> Ejercicios propuestos
1) Según el texto sobre las travesías por mar, ¿en qué libro evoca Gore Vidal el Queen Elisabeth?
2) Copie del texto sobre las travesías por mar el fragmento comprendido entre "Los trasatlánticos han" y "del Duce, Mussolini.", ambos incluidos.
3) Prosiga el texto sobre las travesías por mar a partir de su última oración.

No perseguimos huellas; evocamos el lugar desde el recuerdo documentado de grandes creadores.
Las travesías por mar son una forma de pertenecer, más que de viajar; especialmente a bordo del Queen Elisabeth, evocado por Gore Vidal en su libro, Ensayos, 1959-2001 (Edhasa Literaria). El autor de Juliano el apóstata, explorador asiduo de cubiertas de proa y camarotes oblongos, toma notas en el mar y escribe en tierra firme. Al llegar a su destino, procura fotografiarse junto a un jeque y aconseja que, “para ocupar un buen lugar, hay que aparecer siempre al lado de un turbante, si es posible con un diamante en la frente”, como lo cuenta Mauricio Wiesenthal en Las reinas del mar (Acantilado), recordando al llorado cronista norteamericano. En su último ensayo, Wiesenthal habla de la fortuna que tienen los que nacen en el mar, especialmente frente del faro de Ítaca que, al apagarse, desplaza su luz a las olas.
Los trasatlánticos han sido una forma de itinerancia hotelera. En el tiempo de los vapores, Gabrielle D’Anunzio, elige a Fedra, su amada Eleonora Duse, con estas palabras: “mi poema está caliente de ti, Thalassia...” El poeta y narrador italiano explora las marismas saladas de escasa profundidad en la costa de Normandía y en el Atántico Sur, habitats de la tortuga gigante. Casi al final de su vida, cuando las tropas de Eisenhower llegan a la playa de Omaha, D’Anunzio le encarga a un destacado taxidermista que diseñe uno de estos reptiles de agua, expuesto ahora en la mansión museística del poeta, defensor de la República del Fiume y amigo del Duce, Mussolini.

> Datos disponibles
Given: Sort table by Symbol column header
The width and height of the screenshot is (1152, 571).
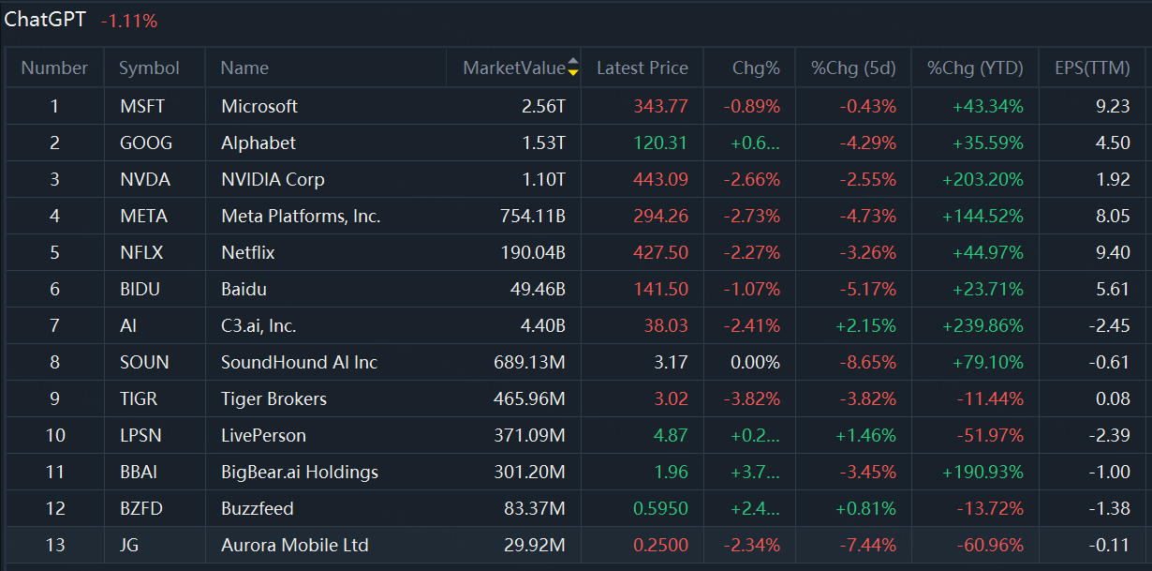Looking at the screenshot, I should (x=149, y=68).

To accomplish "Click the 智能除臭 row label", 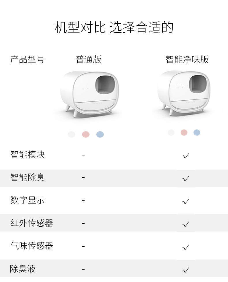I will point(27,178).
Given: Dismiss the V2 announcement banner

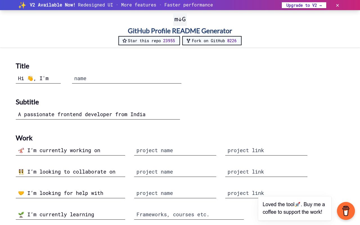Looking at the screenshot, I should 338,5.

---

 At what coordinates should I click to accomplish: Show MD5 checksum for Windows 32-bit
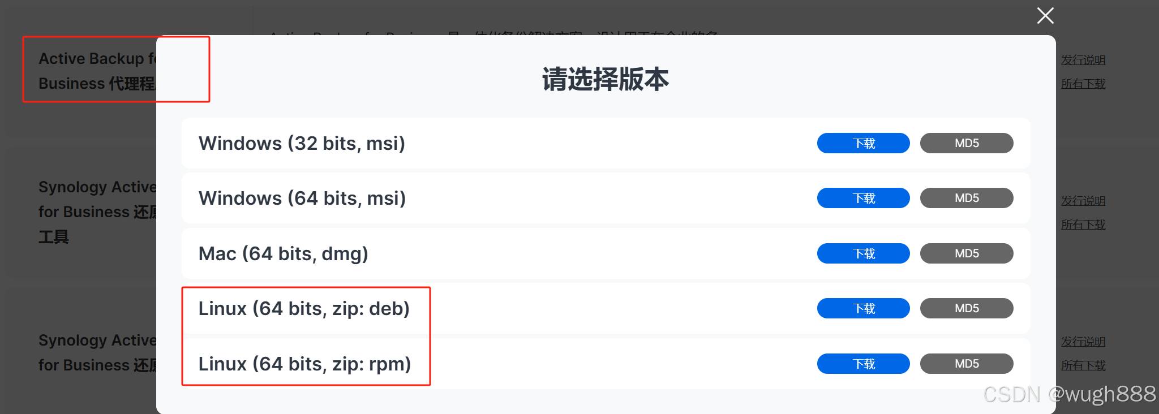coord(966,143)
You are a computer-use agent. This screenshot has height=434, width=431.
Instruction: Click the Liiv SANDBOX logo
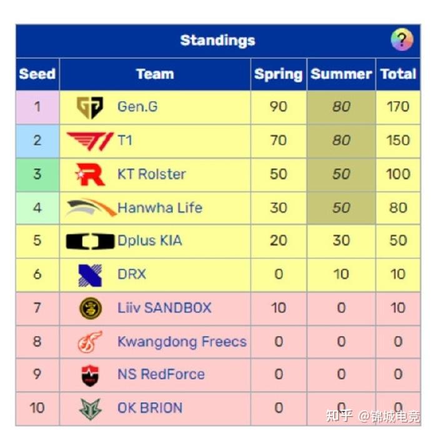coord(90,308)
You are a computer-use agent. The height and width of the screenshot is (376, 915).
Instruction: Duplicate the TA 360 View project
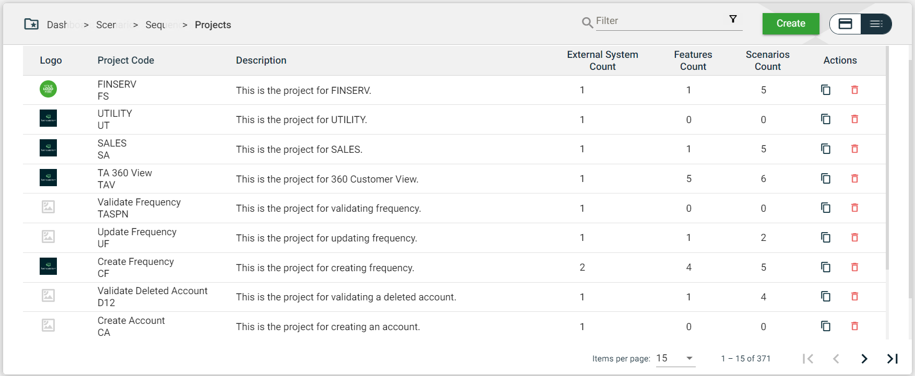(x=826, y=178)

* * *

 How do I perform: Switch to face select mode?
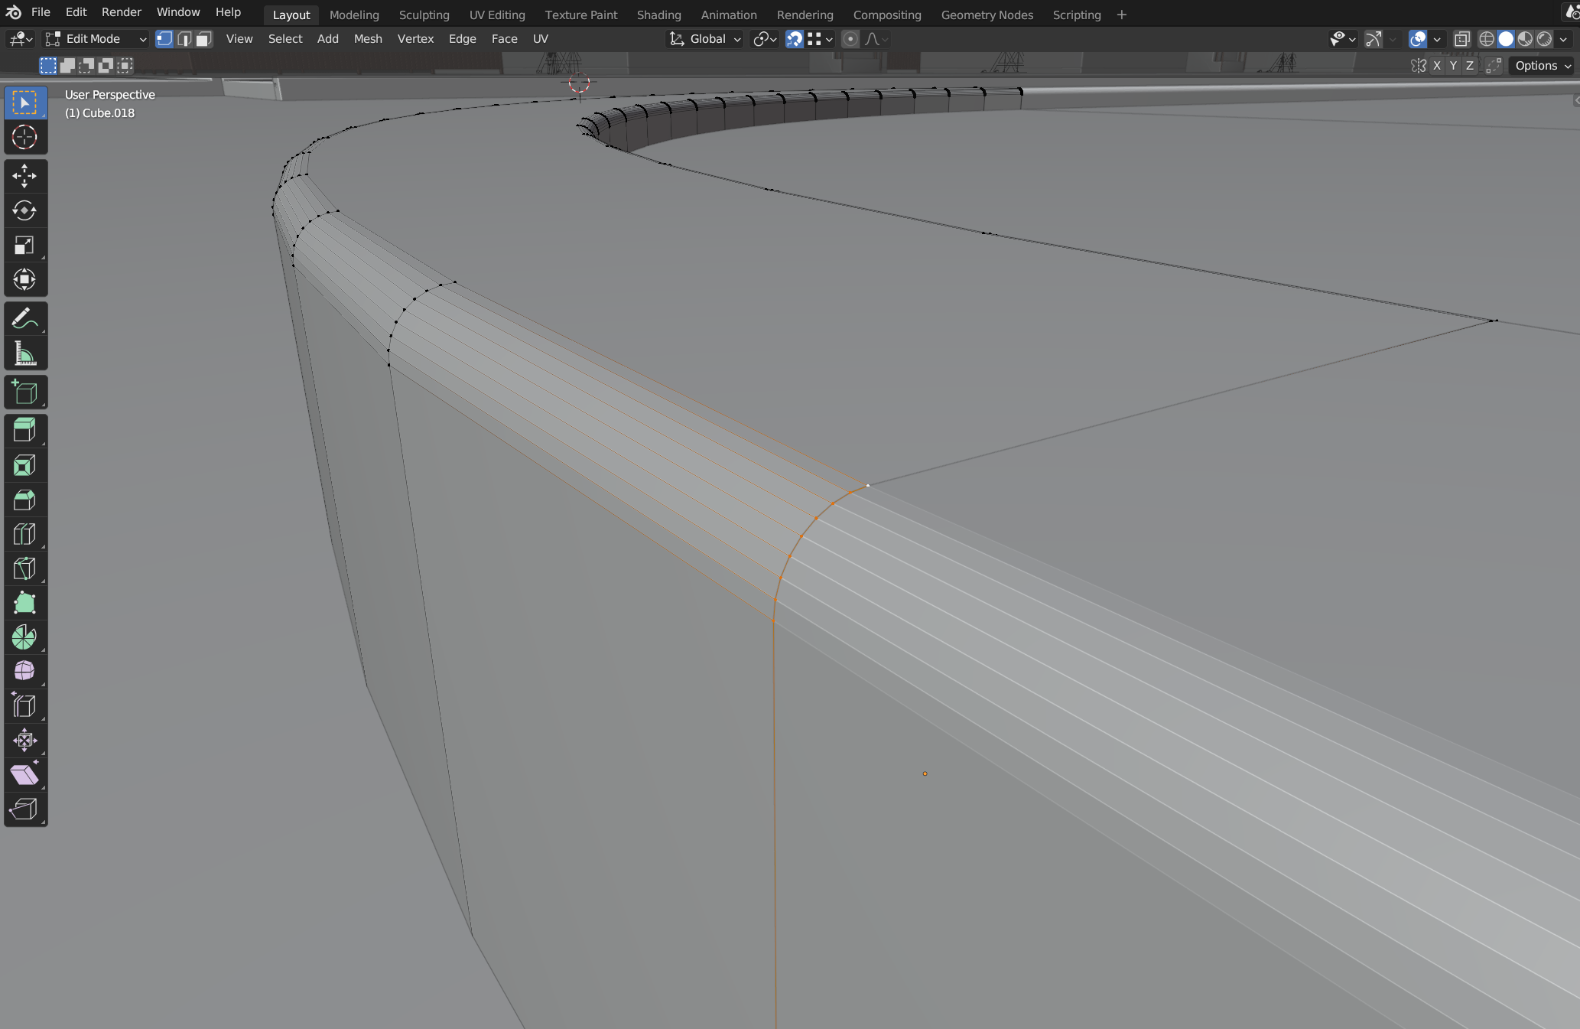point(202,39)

> Resultados finales
1) En Ensayos, 1959-2001 (Edhasa Literaria).

2)
Los trasatlánticos han sido una forma de itinerancia hotelera. En el tiempo de los vapores, Gabrielle D’Anunzio, elige a Fedra, su amada Eleonora Duse, con estas palabras: “mi poema está caliente de ti, Thalassia...” El poeta y narrador italiano explora las marismas saladas de escasa profundidad en la costa de Normandía y en el Atántico Sur, habitats de la tortuga gigante. Casi al final de su vida, cuando las tropas de Eisenhower llegan a la playa de Omaha, D’Anunzio le encarga a un destacado taxidermista que diseñe uno de estos reptiles de agua, expuesto ahora en la mansión museística del poeta, defensor de la República del Fiume y amigo del Duce, Mussolini.

3)
Cuando París era una fiesta
Normandía, contra todo pronóstico, es finalmente el destino del Desembarco que acaba de cumplir ochenta años, la operación militar cuyo relato periodístico es el clavo ardiente imposible de Martha Gellhorn, una de las mejores corresponsales del siglo pasado. Acostumbrada al Londres de las noches de fots trot del Clarige’s, del Ckifford Inn o de Le Mauvais Garçon, y odiadora nata del rancio Hotel Savoy, Gellhorn, -más adelante sería amiga íntima de Eleanor Roosevelt, la primera dama de EEUU- se instala en la costa sur de Inglaterra para narrar a sus lectores la Operación Overlord. Pero no la dejaron, como cuenta con afecto Rosario Raro en Prohibida en Normandía (Planeta), una novela recién publicada, basada en las causas de aquel rechazo de la reportera bélica por ser mujer y esposa efímera -tres años- de Hemingway, el Nobel machirulo.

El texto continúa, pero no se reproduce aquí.